MILANO E’ quella che fa a riferimento Bartolo Bruzzaniti, trafficante pluripregiudicato con legami con le famiglie di ‘ndrangheta di Africo, nel Reggino, la struttura radicata in Lombardia con proiezioni nazionali smantellata dall’inchiesta della Dda e della Guardia di finanza di Milano che ha portato, su ordine della gip Stefania Donadeo, all’esecuzione di 38 arresti in carcere e due obblighi di presentazione alla polizia giudiziaria nelloperazione denominata “Money Delivery”. Con questo gruppo ritenuto «autorevole e affidabile» avrebbero fatto affari con carichi dall’Olanda di 300 chili di droga a settimana i broker internazionali Raffaele Imperiale e Bruno Carbone. Il gruppo Bruzzaniti avrebbe poi rifornito altri gruppi riforniti, trai quali quello della Comasina capeggiato da Davide Flachi, figlio dello scomparso boss Pepè (già oggetto di ordinanza custodiale in seguito della quale è stato recentemente condannato alla pena di anni venti di reclusione).

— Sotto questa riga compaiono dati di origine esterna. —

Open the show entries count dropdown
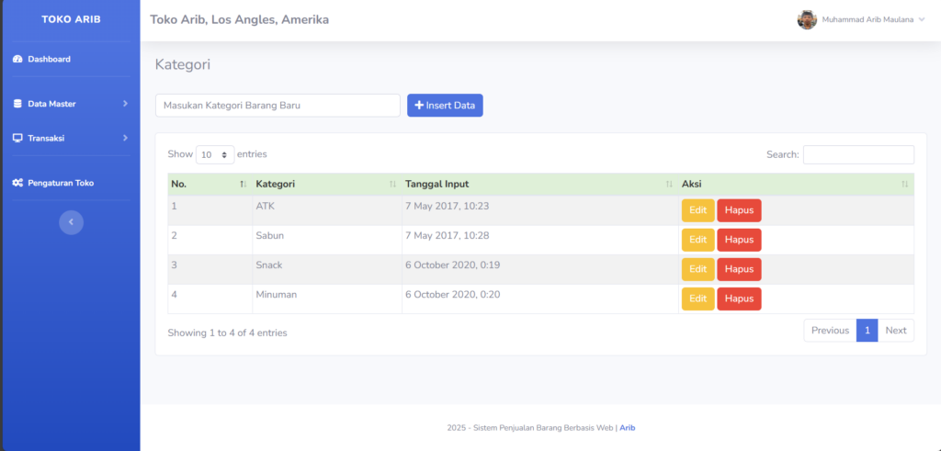 (215, 154)
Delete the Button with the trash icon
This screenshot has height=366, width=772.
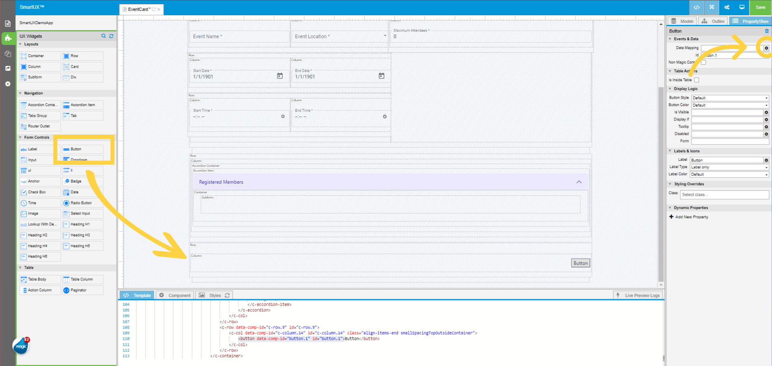click(766, 31)
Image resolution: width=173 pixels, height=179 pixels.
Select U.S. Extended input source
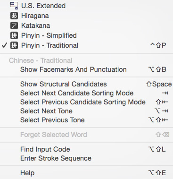[x=86, y=6]
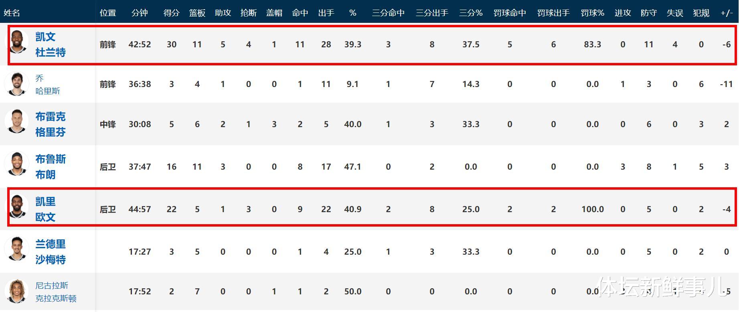Click Kevin Durant's player headshot photo

[x=17, y=42]
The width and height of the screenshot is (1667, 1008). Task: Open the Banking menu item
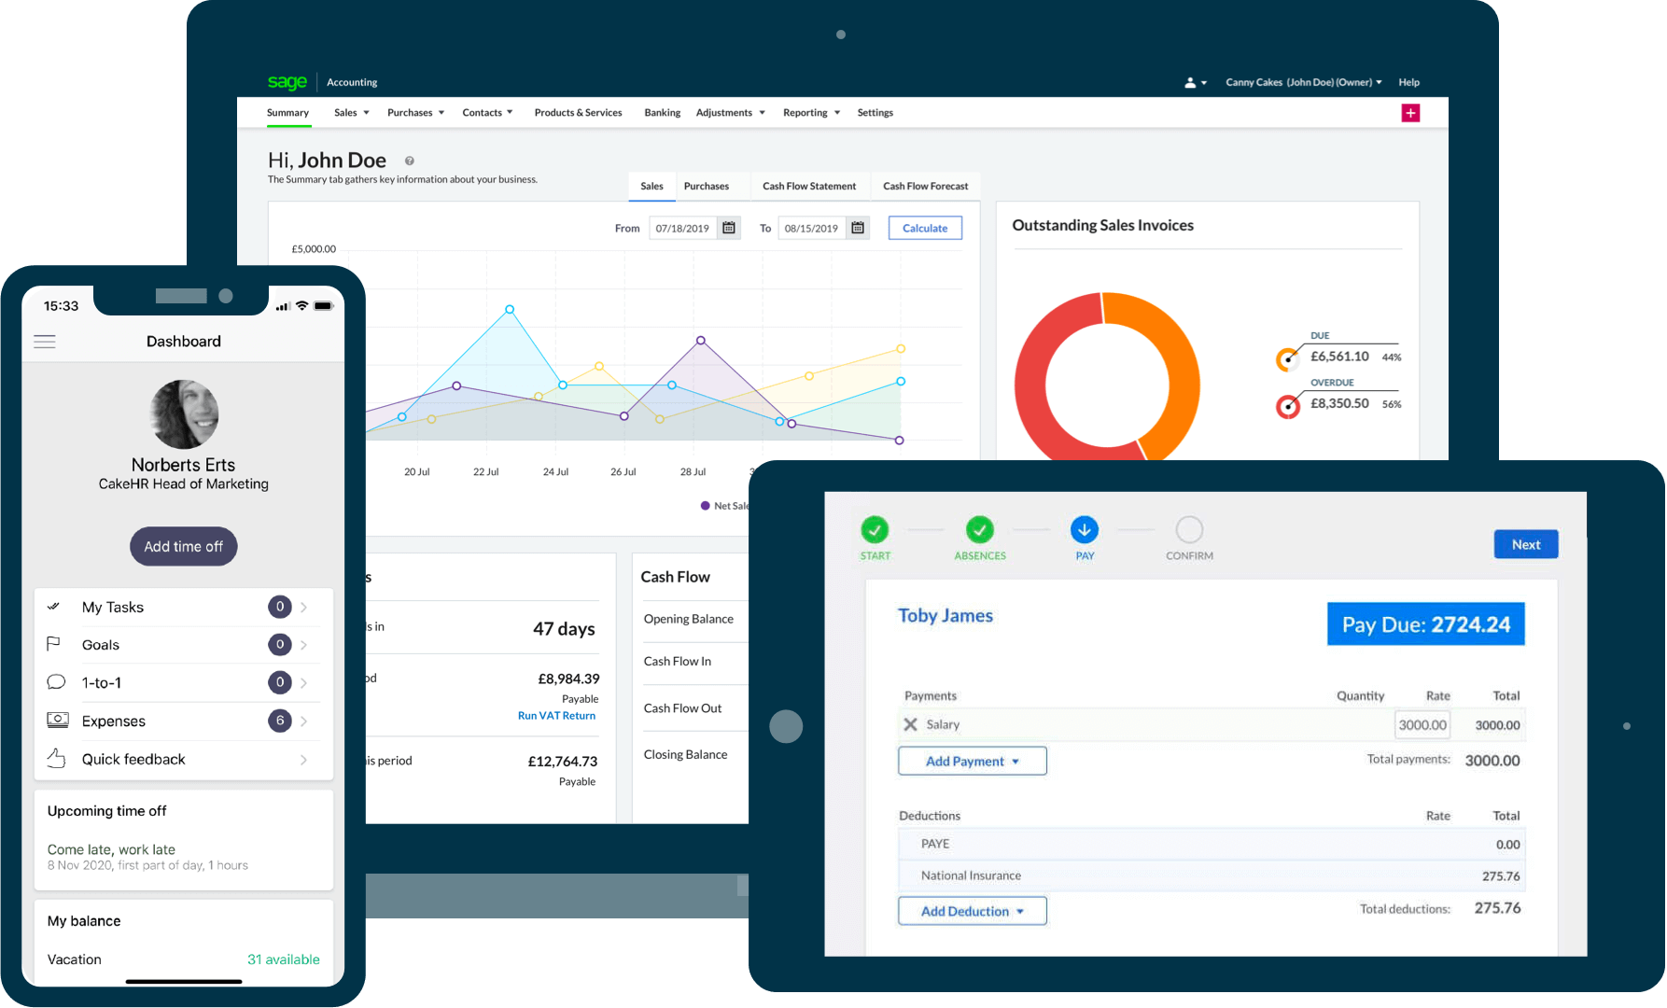coord(662,113)
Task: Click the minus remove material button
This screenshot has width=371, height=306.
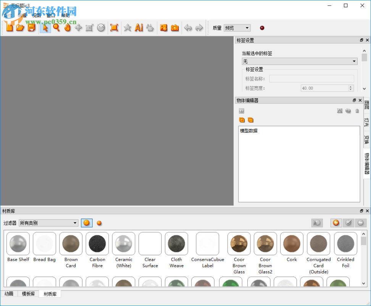Action: [361, 223]
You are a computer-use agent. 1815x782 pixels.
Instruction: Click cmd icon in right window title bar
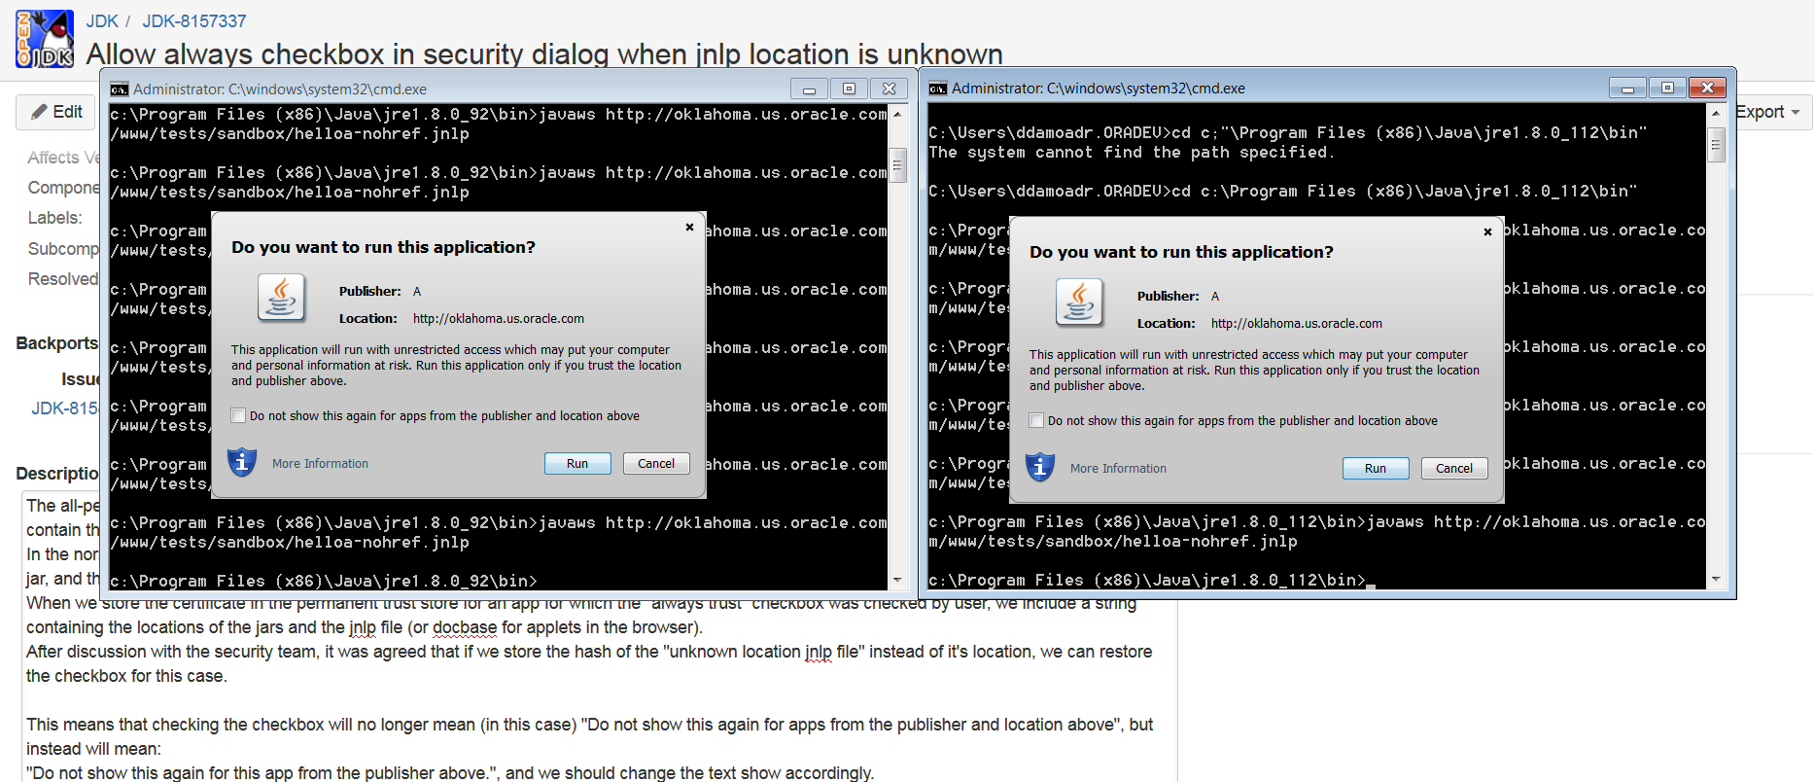coord(938,89)

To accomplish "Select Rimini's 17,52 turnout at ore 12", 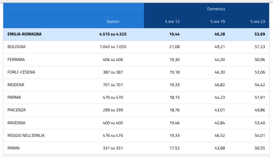I will coord(174,148).
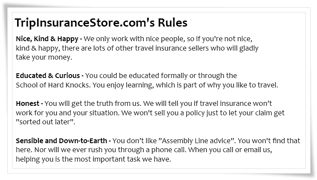Click the text "take your money."

click(44, 57)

Nasce proprio dalle dichiarazioni di Raffaele Imperiale, importante broker della droga per la camorra, soprannominato il “boss dei Van Gogh“, estradato da Dubai nel marzo 2022 e di recente divenuto collaboratore di giustizia, l’inchiesta della Dda milanese su un maxi traffico di droga dal Nord Europa, gestito in “joint venture” da uomini legati alla ‘ndrangheta e alla mafia campana. Questi dettagli sono emersi dalla conferenza stampa in Procura a cui hanno preso parte, tra gli altri, il procuratore Marcello Viola, l’aggiunto della Dda Alessandra Dolci, il pm Gianluca Prisco, il comandante provinciale della Gdf di Milano Francesco Mazzotta e il comandante del Nucleo di polizia economico finanziaria della Gdf milanese Giuseppe D’Urso. Imperiale, come ha spiegato Dolci, ha raccontato che quando ha deciso di «investire» in Lombardia per i traffici di droga si è dovuto rivolgere necessariamente a Bartolo Bruzzaniti, tra i 38 destinatari dell’ordinanza eseguita dal Gico della Guardia di finanza milanese e con precedenti per traffici di droga. La droga, stando alle indagini, viaggiava sui tir e veniva stoccata in magazzini a Gerenzano (Varese). «Partivano i camion dall’Olanda – ha spiegato il pm Prisco – completamente riempiti con 200-300 chilogrammi di cocaina a viaggio, poi tante organizzazioni acquistavano all’ingrosso da Bruzzaniti, anche i Flachi compravano da Bruzzaniti». La «imponenza della entità del narcotraffico» sul territorio milanese, ha detto Viola, «continua a crescere». Viola ha messo in luce che l’indagine ha svelato una «operazione di ristrutturazione del traffico di droga, per migliorare la logistica e i pagamenti, grazie ai collegamenti con i broker campani e affinando un collaudato sistema di trasporto tramite tir, con pagamenti solo a consegna avvenuta». L’inchiesta si è basata sulle analisi dei messaggi criptati scambiati tra i narcotrafficanti e al momento nelle perquisizioni sono stati sequestrati «73mila euro» ma anche «armi da fuoco e armi bianche come pugnali». Nell’ordinanza, ha chiarito D’Urso, il gip definisce la «struttura lombarda» come una «stabile organizzazione», mutuando il termine dal settore fiscale. I 645 chilogrammi di cocaina sequestrati avevano un valore di «rivendita da 34mila euro al chilo», ossia di oltre 21 milioni di euro.
Sempre Alessandra Dolci ha detto che «Milano è il centro nevralgico della cocaina e delle droghe sintetiche, nel primo caso la fonte di approvvigionamento fa capo ai calabresi: chi si vuole occupare del business della cocaina deve stringere accordi con le famiglie calabresi» legate alla ‘ndrangheta.